The general public over the age of 40 has been pretty well educated to the dangers of inflation. From the time we went off the gold standard in 1972, inflation has been paramount in the Federal Reserve mind.
Richard Nixon infamously tried to control prices by establishing a “Federal Price Freeze” for a few months. As a kid I remember seeing car ads on television advertising that you should buy now before the price freeze ends.
Gerald Ford replaced Nixon, and promptly started wearing a red lapel pin, “WIN”. Whip Inflation Now it stood for.
Carter took office and threw gasoline on a smoldering fire. If you look at a chart of short term interest rates during Carter’s years (1976-1980) it’s a one way ticket higher. I recall taking out a college loan for 3%, and reinvesting it in the money market for 19%, risk free! The Carter years is when Keynesian economic concepts like the Phillips curve proved fallible. Economic policies failed miserably.
Reagan campaigned on the misery index, a combination of unemployment and inflation. He won, and his first priority was getting the US economic house in order. Paul Volcker was the Fed chairman. He embraced Milton Friedman’s idea of “monetism”. If you could control the money supply, you could control inflation.
This theory has been with us at the Fed ever since Volcker was chair. However, under Greenspan, they kind of abandoned it. They thought that keeping track of M-1 through M-3 money supply numbers were not relevant to macroeconomics.
Since the financial crisis of 2008, the market has been very worried about inflation. I recall traders buying loads of out of the money bond puts for December 2009 expiration, thinking that surely inflation would hit. They lost money.
For sure, the Fed has increased the money supply by every means necessary. So why doesn’t inflation ensue?

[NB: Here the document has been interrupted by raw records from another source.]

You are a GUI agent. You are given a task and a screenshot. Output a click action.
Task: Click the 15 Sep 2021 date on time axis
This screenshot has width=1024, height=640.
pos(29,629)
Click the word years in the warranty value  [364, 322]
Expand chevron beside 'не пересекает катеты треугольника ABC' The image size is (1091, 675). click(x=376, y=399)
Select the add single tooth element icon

I think that the reason it doesn’t is three fold. One, the velocity of many through the system is slow. Money doesn’t turn over. Consumers are saving more. Unemployment is up. Banks don’t lend. Second, while the money supply has increased-where has it gone? Big banks appetite for risk is way down. Businessman cannot get loans. The banks are borrowing at 0%, and reinvesting at 3% further out on the yield curve, purchasing government treasuries. Third, in 2010, the tax cuts of 2001 come off. So taxes are going up. Business and consumers have figured in this tax hike into future plans. So instead of using today’s tax rates as a guide to operations, they are pricing in the future higher rates.

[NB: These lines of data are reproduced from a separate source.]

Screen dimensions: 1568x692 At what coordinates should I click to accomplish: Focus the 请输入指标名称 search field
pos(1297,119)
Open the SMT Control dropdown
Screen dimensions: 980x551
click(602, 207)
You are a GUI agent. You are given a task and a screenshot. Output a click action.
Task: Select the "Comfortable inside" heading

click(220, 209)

How does the Fed end this cycle? The article is correct in saying that paying interest on reserves is the wrong incentive. Ironically, it might be reverse logic that breaks the jam of money velocity. But the Fed can’t do it alone. It needs cooperative fiscal policy from the government.

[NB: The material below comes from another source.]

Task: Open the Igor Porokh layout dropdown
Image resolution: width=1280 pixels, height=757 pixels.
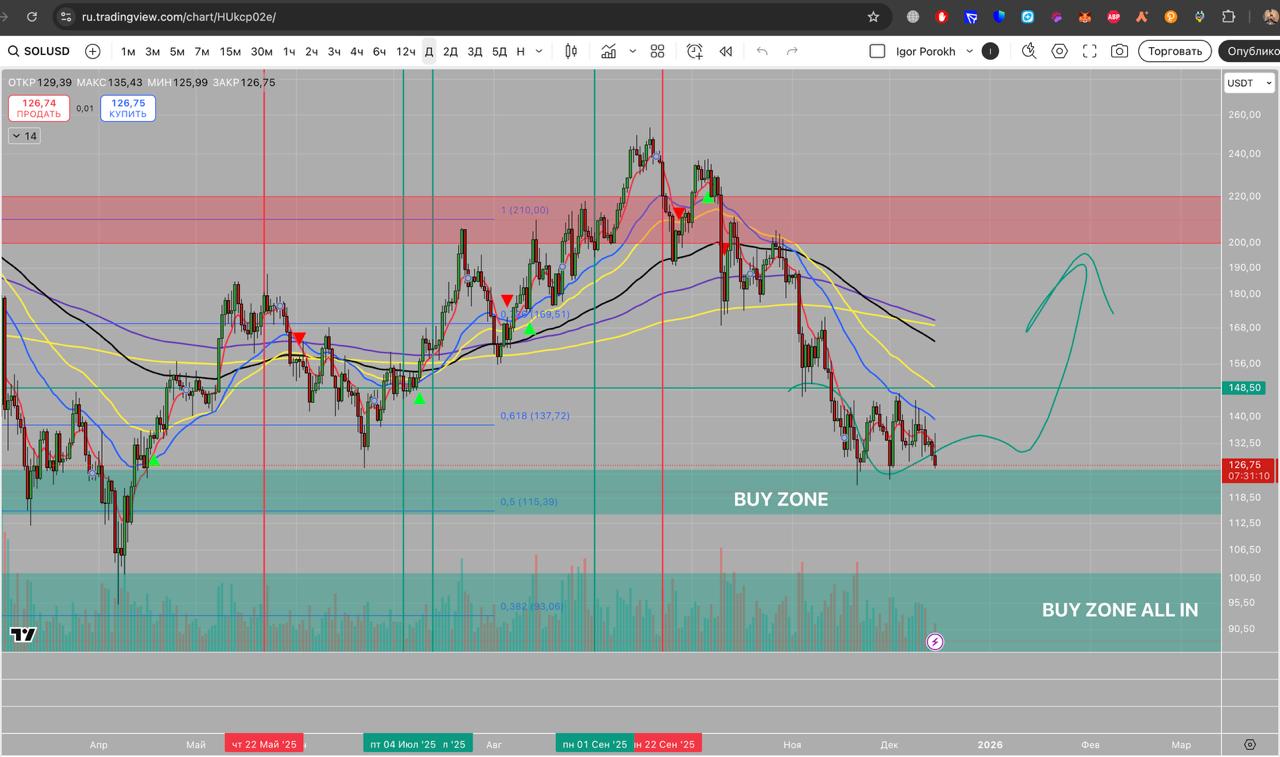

From the government perspective, Obama offered a few thoughts. He talked about targeted cap gains cuts, and targeted incentives for hiring. This is nice. But really to get the party started the government needs to avoid picking winners and losers. Offer a cap gains tax holiday for everyone. As a matter of fact, since it’s a tax on productive capital, I would end the tax altogether. This would change the CFO math used to pick out positive value capital projects and more of these would get done. Ending cap gains would also increase the appetite for entrepreneurial risk taking. More small business would start up. This would spur bank lending.
Meanwhile, the Fed can do a few things. One, it can start taking less exotic things as collateral. It amended it’s rules to allow all kinds of things as collateral while banks got healthy in 2009. This will force the bank to look outward to invest in things to get yield. We want to end the cycle of banks borrowing at 0% and reinvesting risk free at 3%. The Fed might also consider a small interest rate rise, so that it is more expensive for banks to borrow and reinvest at 3%. There is still a lot of uncertainty in the world wide economy, so I doubt rates would skyrocket with a slight, .25 increase.
This would begin to move money out and into the economy. Then the Fed would have to act quickly once it saw inflation getting out of control. It would naturally be behind the curve, but I don’t think too far behind.
Meanwhile, the Federal government could curb spending-reducing it’s borrowing costs adding downward pressure on interest rates.
I think that plan eases us out of the environment we are in.